9 of 454 comments (clear)

  1. Patience! by Foobar+of+Borg · · Score: 5, Insightful

    We are trying to find signs of intelligent life off the Earth. Give it some time, people. And try to become civilized yourselves.

    1. Re:Patience! by quisxt · · Score: 5, Informative

      [citation needed] --cordially, a marine biologist

    2. Re:Patience! by ashitaka · · Score: 5, Funny

      Don't you mean "[cetacean needed]"?

      --
      If you don't want to repeat the past, stop living in it.
  2. Re:After 50 years? by ilguido · · Score: 5, Insightful

    People need to study orders of magnitude [youtube.com] before they get on SETI's case about not finding anything exciting.

    Better not: they'd know that SETI is useless and a waste of money.

  3. Re:I think expectations are too high... by 0xdeadbeef · · Score: 5, Insightful

    even just being afraid and try to "defend" ourselves from them (sad, but you never know what spin governments would put on a finding like that)

    Government spin? That's the primary purpose for which we should be looking.

    Where does this idea of the peaceful alien come from? There has never been mutual cooperation between civilizations or species competing for the same resources. Among civilizations, it has always resulted in destruction or subjugation of the less technologically advanced civilization. We need to be keeping our ears open and our mouths shut.

  4. Re:Fermi Paradox anyone?? by msevior · · Score: 5, Interesting

    You miss the point of the Fermi Paradox entirely.
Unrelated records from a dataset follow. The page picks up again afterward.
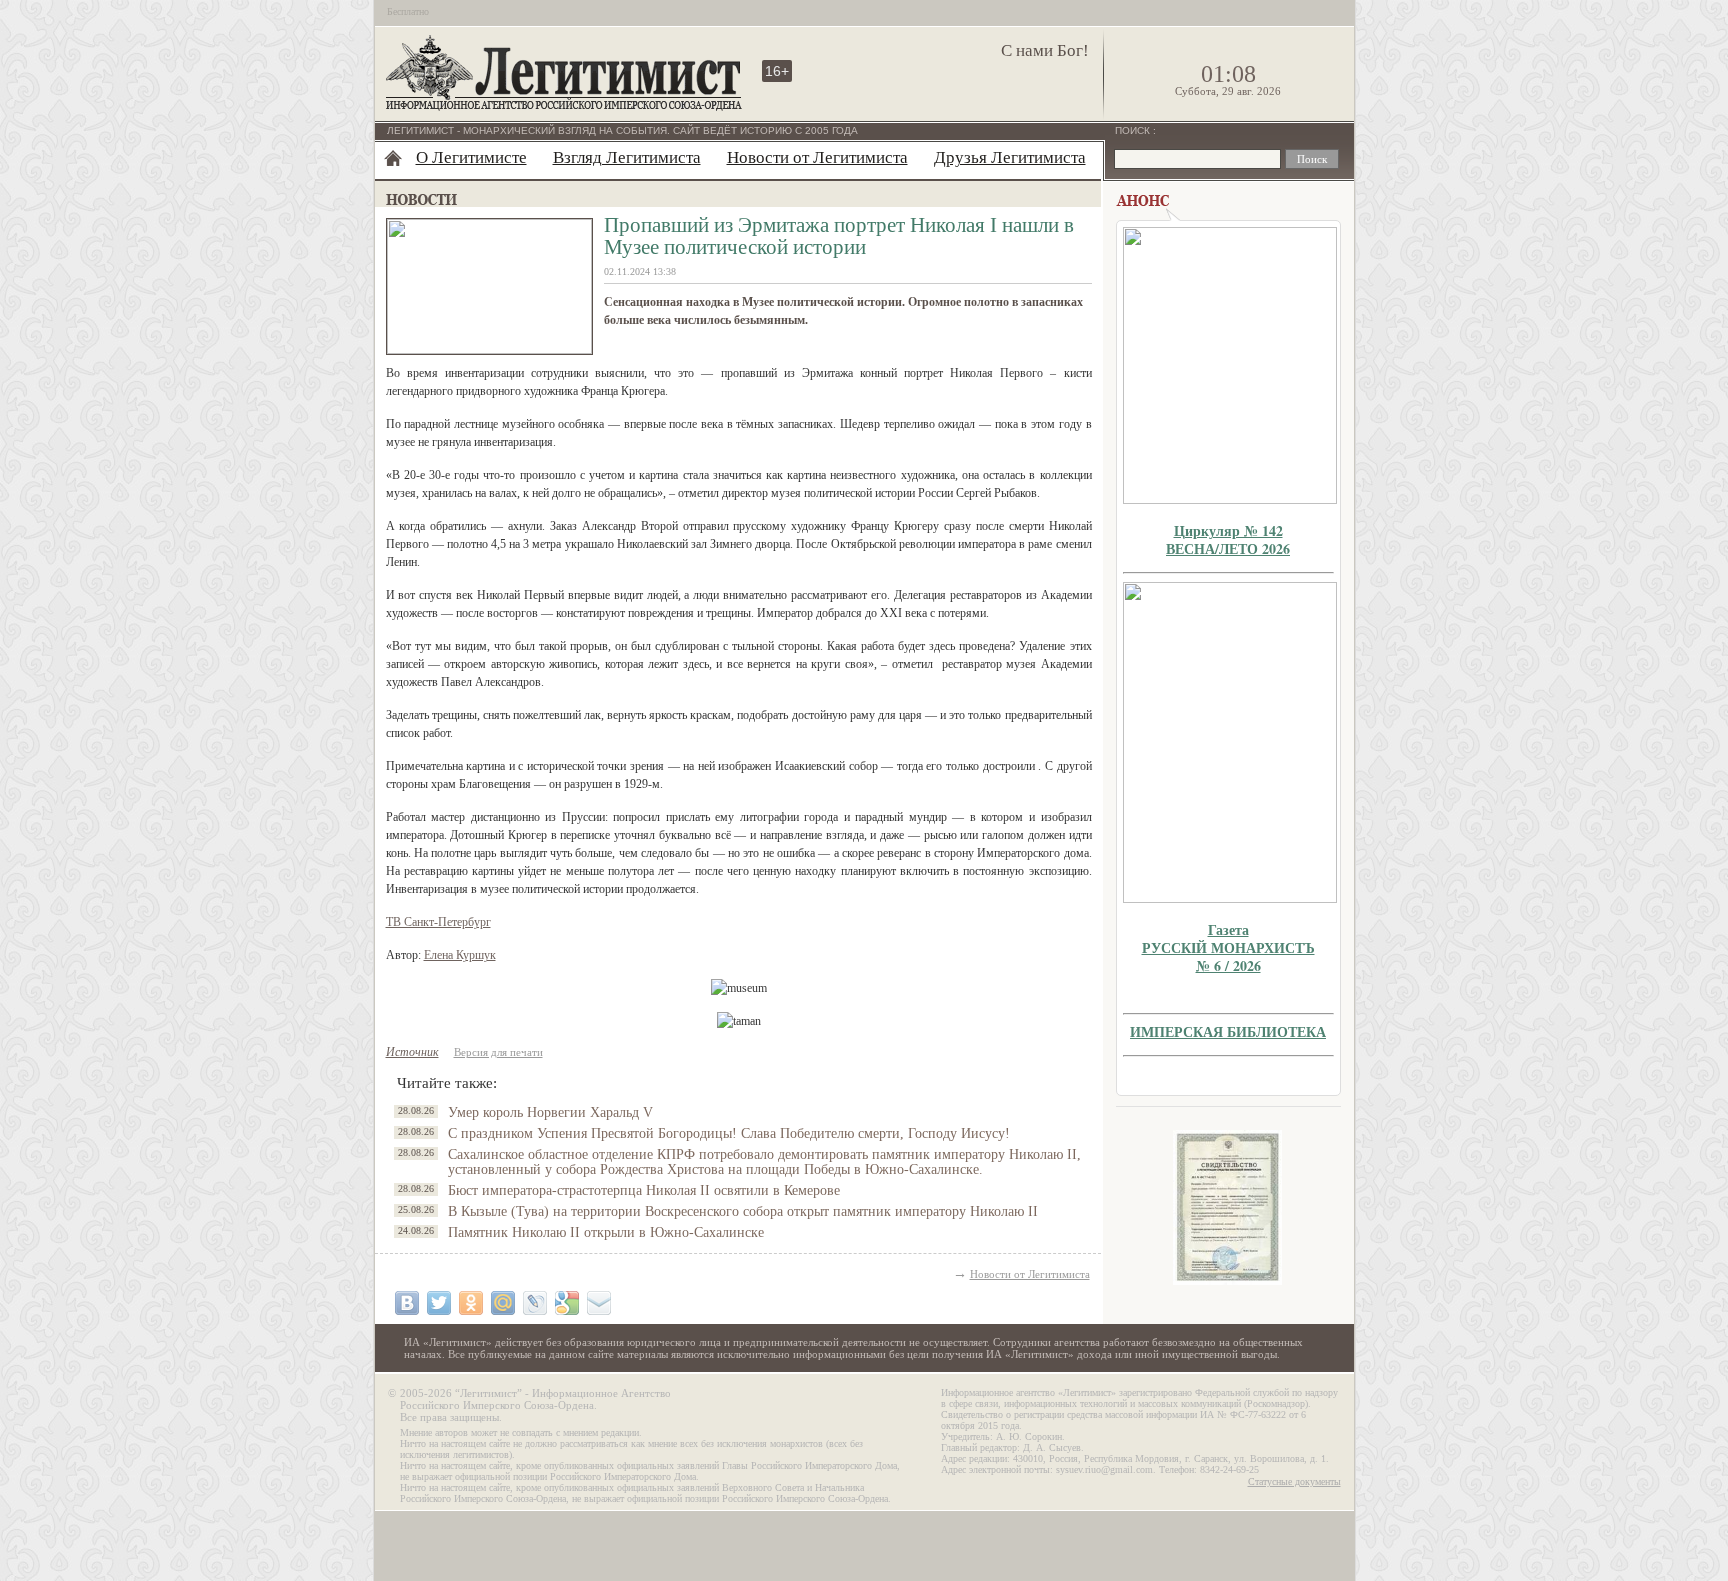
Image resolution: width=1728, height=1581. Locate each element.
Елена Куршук (460, 955)
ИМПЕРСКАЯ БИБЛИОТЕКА (1228, 1031)
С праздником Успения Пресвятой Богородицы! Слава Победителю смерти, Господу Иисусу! (729, 1133)
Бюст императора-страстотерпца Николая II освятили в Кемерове (644, 1190)
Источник (412, 1052)
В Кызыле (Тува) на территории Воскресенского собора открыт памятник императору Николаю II (743, 1211)
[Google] (567, 1303)
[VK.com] (407, 1303)
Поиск (1134, 130)
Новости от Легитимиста (817, 157)
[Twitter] (439, 1303)
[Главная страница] (393, 158)
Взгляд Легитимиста (627, 157)
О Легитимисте (471, 157)
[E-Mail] (599, 1303)
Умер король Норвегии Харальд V (550, 1112)
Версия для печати (498, 1052)
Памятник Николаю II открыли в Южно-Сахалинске (606, 1232)
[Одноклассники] (471, 1303)
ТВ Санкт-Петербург (438, 922)
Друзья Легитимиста (1010, 157)
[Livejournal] (535, 1303)
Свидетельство (1228, 1207)
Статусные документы (1294, 1481)
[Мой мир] (503, 1303)
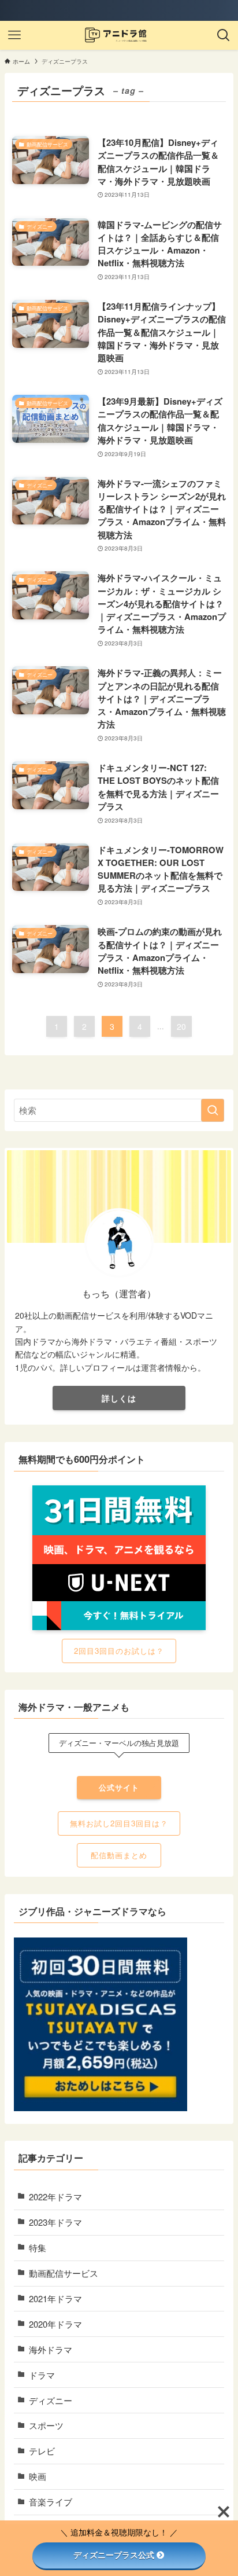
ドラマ (42, 2375)
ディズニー (50, 2400)
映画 (37, 2476)
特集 (37, 2247)
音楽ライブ (50, 2502)
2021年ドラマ (55, 2298)
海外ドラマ (50, 2349)
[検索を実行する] (212, 1110)
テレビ (42, 2451)
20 (181, 1026)
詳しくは (119, 1398)
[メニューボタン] (14, 35)
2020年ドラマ (55, 2324)
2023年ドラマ (55, 2222)
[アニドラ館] (118, 35)
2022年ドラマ (55, 2196)
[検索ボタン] (223, 35)
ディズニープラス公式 (113, 2555)
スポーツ (46, 2425)
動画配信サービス (63, 2273)
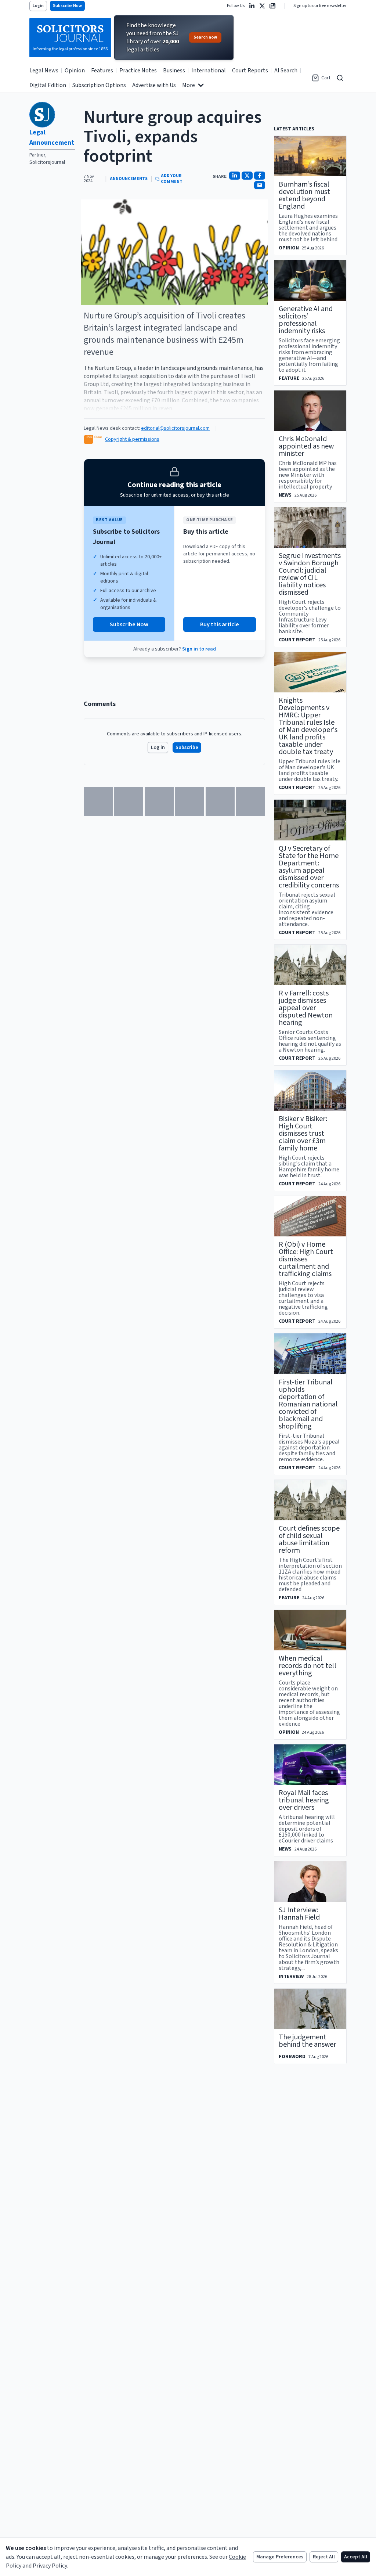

Given that humans have only been in existence on earth for 200K Years, why is it that no aliens have colonised Earth *before* we got here? It would take only one expansionist alien culture to exist in the billions of years the galaxy has existed before us and the Earth and the entire galaxy would have been well and truely colonized already.

    I mean some relatively straight-forward extrapolations of humans shows *us* colonizing the galaxy in a few million years.

    Basically the Fermi paradox says, they are *no* other intelligent civilizations in the galaxy otherwise we would have had dramatic evidence on Earth.

    Still I see no particular harm in continuing to look. If something were found it would be a monumental breakthrough.

  5. Obviously nothing there by Anonymous Coward · · Score: 5, Funny

    In other news, the Untied Ants of the Cupboard have checked the entire kitchen for the most common types of pheromone trails for the last 50 seconds and found nothing. Clearly, reports of mutilation and abduction by "Humans" is just wild fantasy.

  6. Re:We are the only ones by jonadab · · Score: 5, Funny

    > We are the First Ones.

    No, actually, we're the Last Ones Standing.

    See, humanity was the first race to develop time travel, in the late thirty-seventh century by your calendar, during the Third Great Intergalactic War. We knew that if we didn't act it was only a matter of time before one of the other races would develop or get ahold of the technology and use it against us. So we went ahead and sterilized the other races' homeworlds in the distant past, before they developed any significant technology. War over. We win.

    Once the word of what we'd done started getting out to the civilians, there was hell to pay, of course. But as far as I'm concerned there's no question. I don't have to worry that my grandkids will be wiped out because a Xenthasi Accelerator generates a supernova and wipes out their home star system, or that some Rtulmrachan Overlord will drop a galaxy-sized black hole in their immediate neighborhood, or that the Uiola will tear down our whole local group and re-use the matter to build the Largest Entertainment Mall in the Universe. We won.

    --
    Cut that out, or I will ship you to Norilsk in a box.
  7. Re:Fermi Paradox anyone?? by therealgabacho · · Score: 5, Interesting

    Is it possible that we're one of the first planets to evolve advanced technology? Maybe someone can better explain the math to me. Universe is apx 14 billion years old. The sun, approximately at mid-life is 4 billion years old. Creation of heavy (including organic) elements requires supernova of massive stars at the end of their life. It seems like there can't have been that many generations of suns before the formation of our planet. Is my math crazy?